Item 5. Interest in Securities of the Issuer.
According to information provided to the Reporting Person by the Issuer, the number of Shares
outstanding was 18,552,737 as of December 21, 2009, after giving effect to the transactions
described in Item 6 below which closed on December 21, 2009.
(a) (i) Each of QIP, QIHMI, QIH Management and SFM LLC may be deemed the beneficial owner of
5,972,283 Shares (approximately 32.1% of the total number of Shares outstanding assuming the
exercise and conversion of all of the securities held for the account or benefit of QIP). This
number consists of (A) 5,924,515 Shares, (B) 43,768 Shares issuable upon the exercise of warrants
held for the account of QIP, and (C) 4,000 Shares issuable in the aggregate upon the exercise of
options held for the benefit of QIP by an employee of SFM LLC and an advisor to QIP who serve on
the Issuers board of directors.
(ii) SFM Domestic Investments may be deemed the beneficial owner of 195,341 Shares
(approximately 1.0% of the total number of Shares outstanding assuming the exercise and conversion
of all the securities held for its account). This number consists of (A) 193,909 Shares, and (B)

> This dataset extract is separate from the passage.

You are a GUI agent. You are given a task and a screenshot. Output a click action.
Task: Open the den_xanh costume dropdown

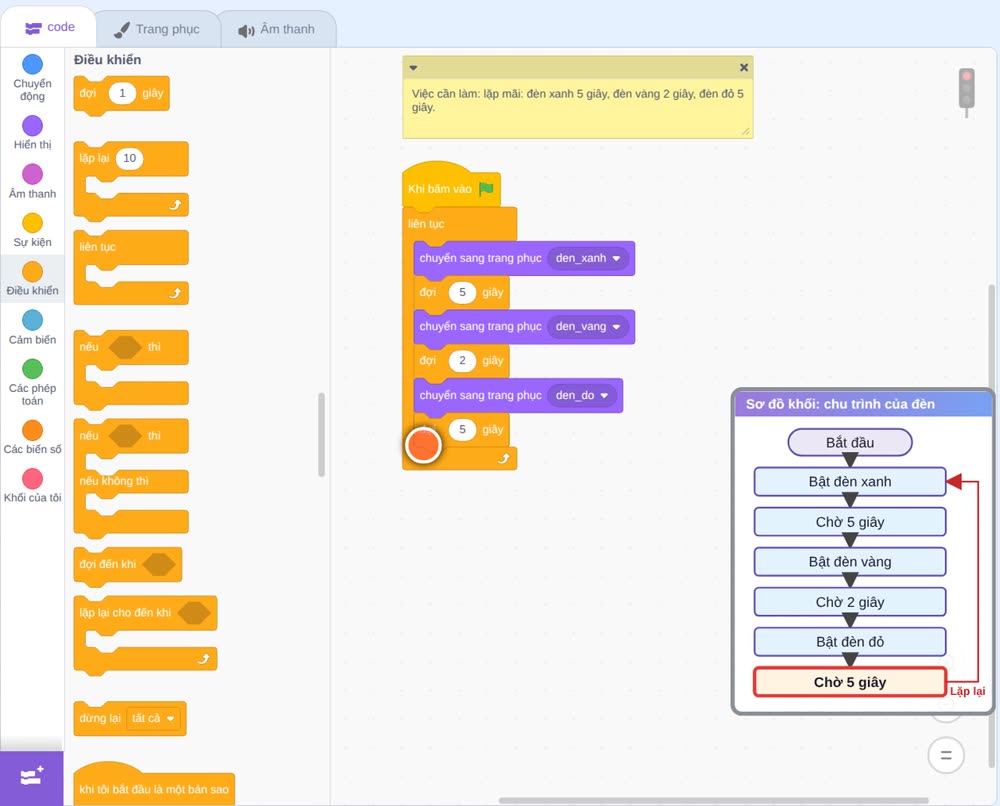coord(589,258)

1,432 Shares issuable upon the exercise of warrants held for the account of SFM Domestic
Investments.
(iii) Mr. Soros may be deemed to be the beneficial owner of 6,167,624 Shares (approximately
33.2% of the total number of Shares outstanding assuming the exercise and conversion of all of the
securities held for the accounts or benefit of QIP and SFM Domestic Investments). This number
consists of (A) 5,972,283 Shares which may be deemed to be beneficially owned by QIP as described
above, and (B) 195,341 Shares which may be deemed to be beneficially owned by SFM Domestic
Investments as described above. Mr. Soros disclaims beneficial ownership of any securities not
held directly for his account.
(b) (i) Each of QIP, QIHMI, QIH Management and SFM LLC may be deemed to have the sole power
to direct the voting and disposition of the 5,972,283 Shares which may be deemed to be beneficially
owned by QIP as described above.
(ii) SFM Domestic Investments may be deemed to have the sole power to direct the voting and
disposition of the 195,341 Shares which may be deemed to be beneficially owned by SFM Domestic
Investments as described above.
(iii) Mr. Soros (as a result of his position with SFM LLC and in his capacity as the sole
managing member of SFM Domestic Investments) may be deemed to have the sole power to direct the
voting and disposition of the 6,167,624 Shares which may be deemed to be beneficially owned by QIP
and SFM Domestic Investments as described above.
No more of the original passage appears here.